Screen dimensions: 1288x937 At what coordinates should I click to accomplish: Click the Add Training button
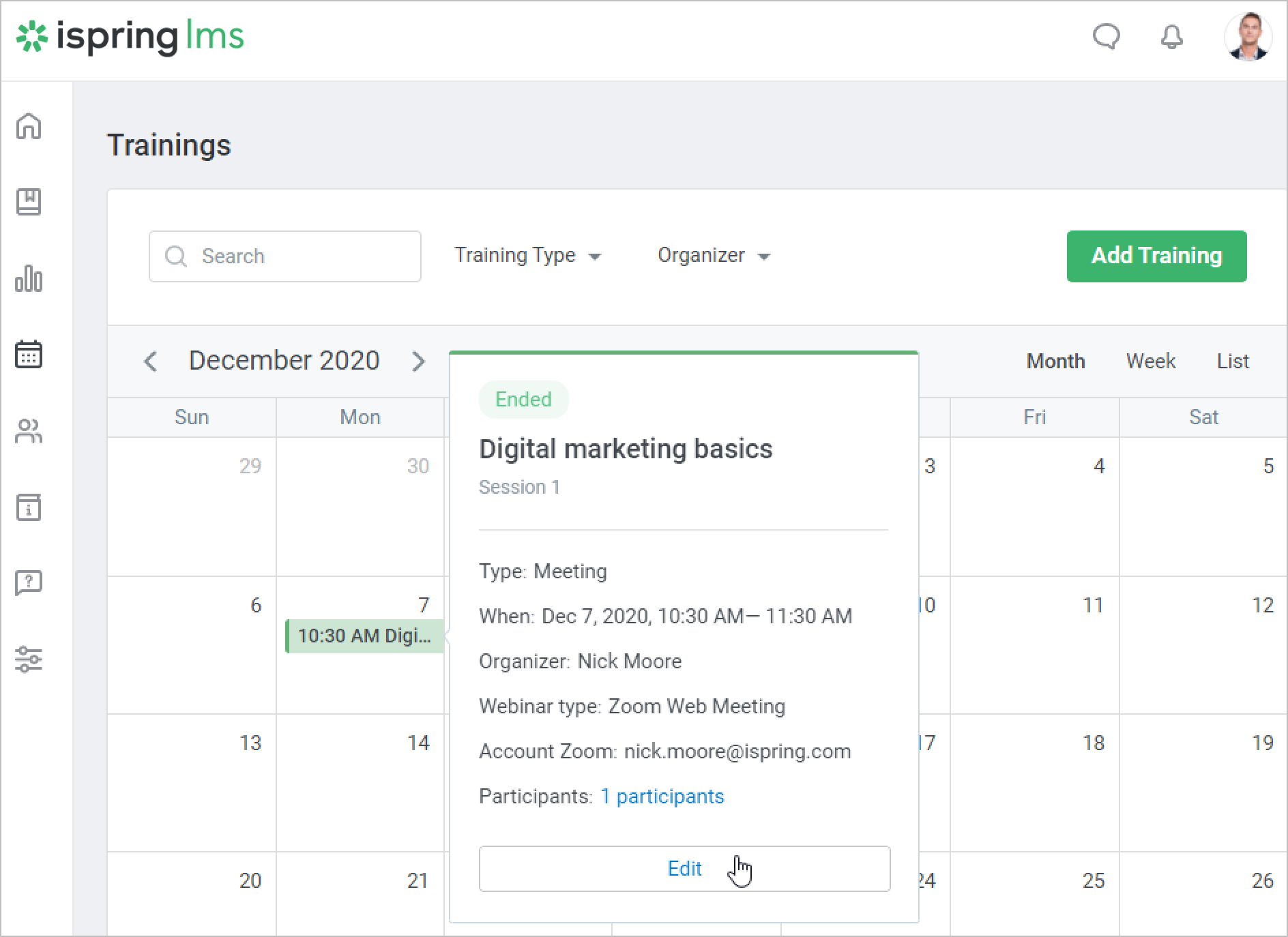[x=1156, y=256]
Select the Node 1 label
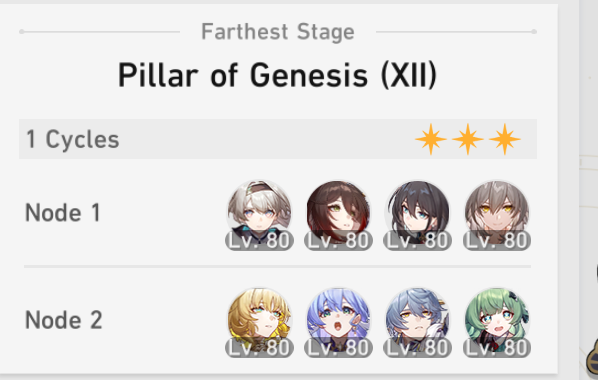This screenshot has width=598, height=380. coord(63,213)
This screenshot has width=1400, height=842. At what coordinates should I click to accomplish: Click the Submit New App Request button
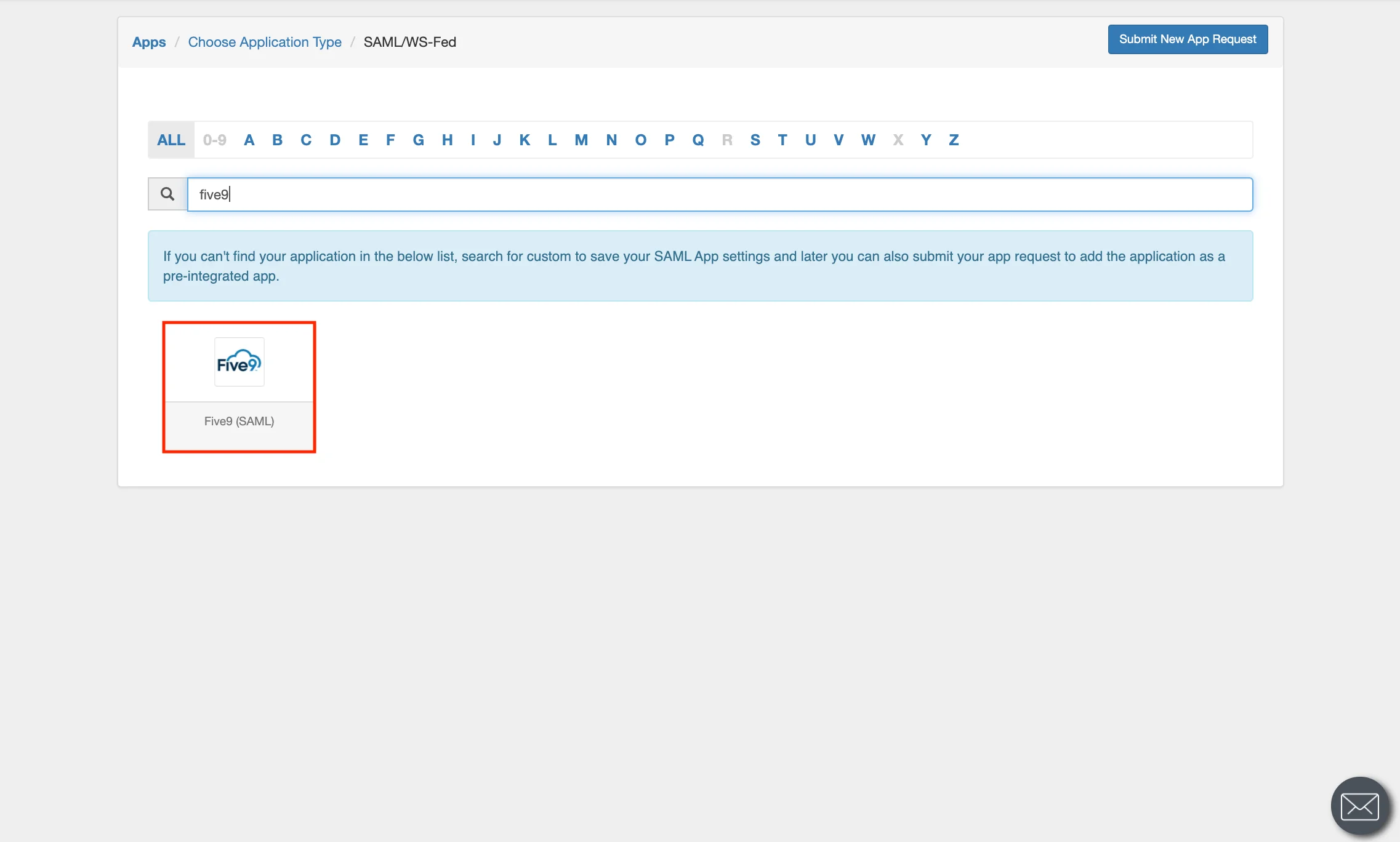coord(1188,39)
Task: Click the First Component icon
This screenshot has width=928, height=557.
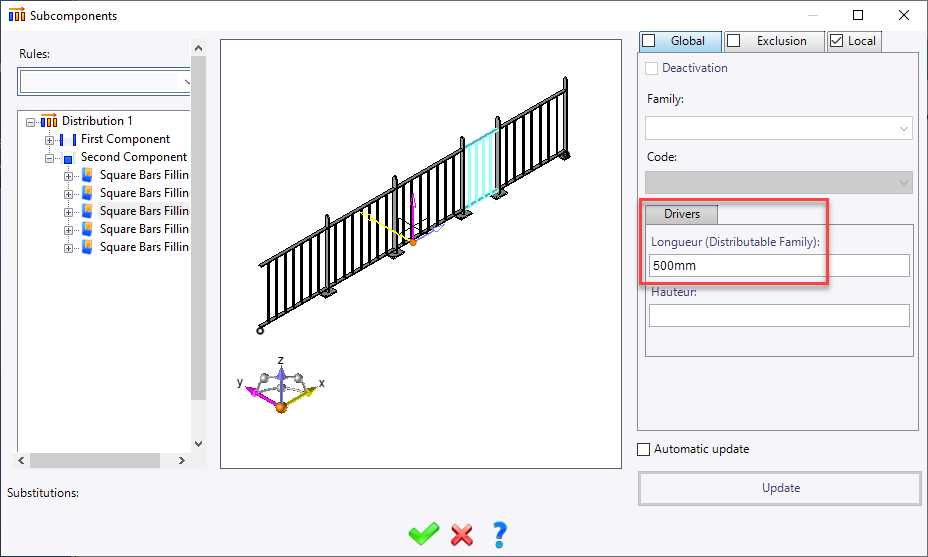Action: coord(68,139)
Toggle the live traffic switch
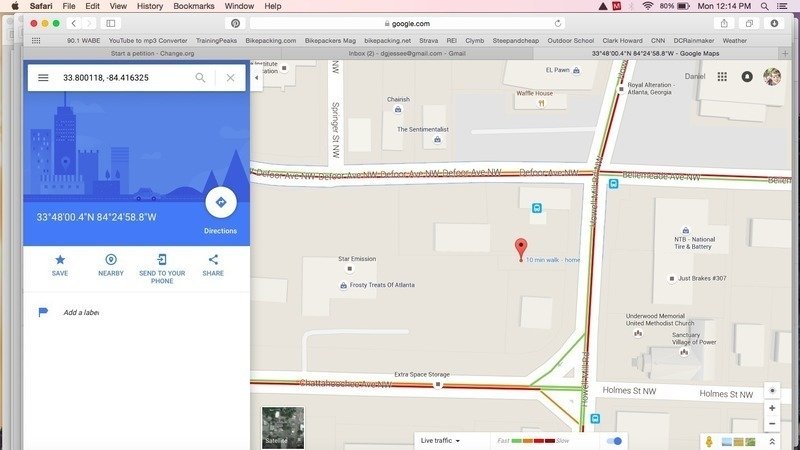This screenshot has height=450, width=800. [x=614, y=441]
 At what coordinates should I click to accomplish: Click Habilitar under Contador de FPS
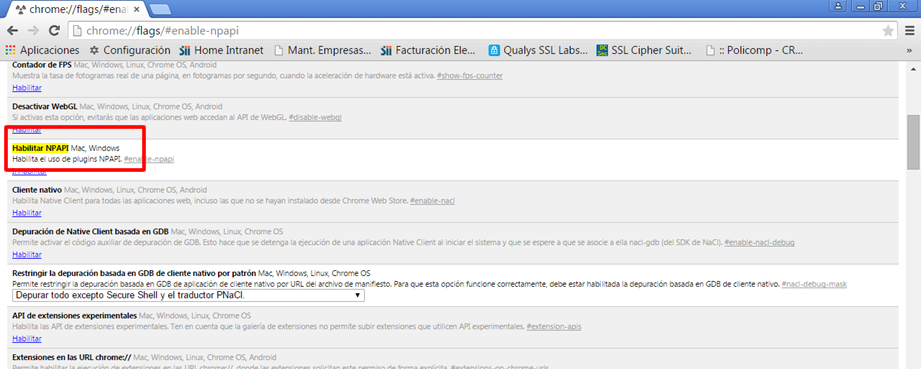27,88
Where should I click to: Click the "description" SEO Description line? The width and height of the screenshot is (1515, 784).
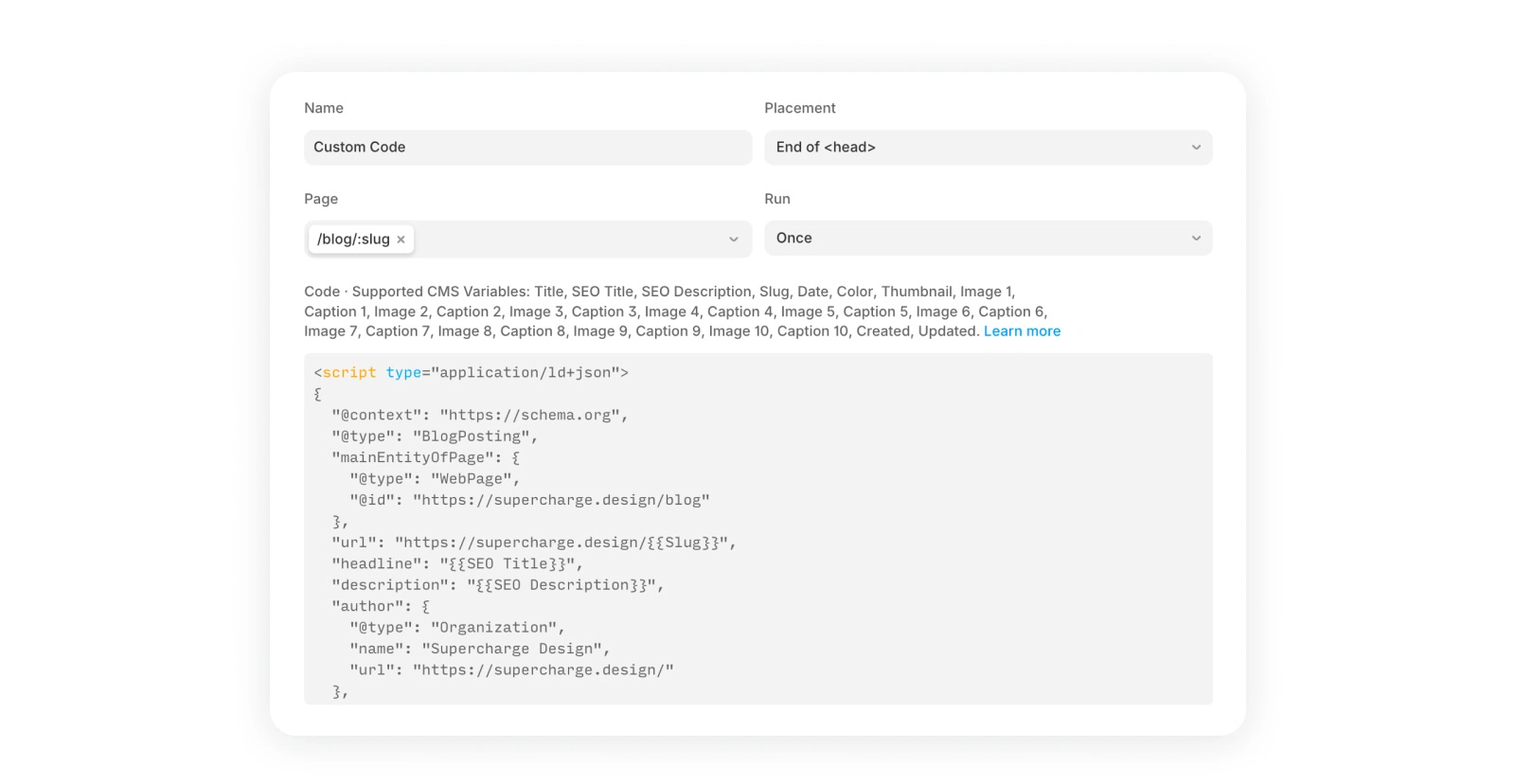click(497, 585)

··········

Exclude images. Return the data above verbatim.

Screen dimensions: 1288x937 At what coordinates should I click to accomplish: Click the Add Training button
[x=1156, y=256]
Select the Node 1 label
This screenshot has width=598, height=380. coord(63,213)
This screenshot has width=1400, height=842. At what coordinates should I click to accomplish: Click the Submit New App Request button
coord(1188,39)
Task: Click the First Component icon
This screenshot has width=928, height=557.
Action: coord(68,139)
Toggle the live traffic switch
This screenshot has height=450, width=800. [x=614, y=441]
 At what coordinates should I click to accomplish: Click Habilitar under Contador de FPS
27,88
Where should I click to: Click the "description" SEO Description line? The width and height of the screenshot is (1515, 784).
click(497, 585)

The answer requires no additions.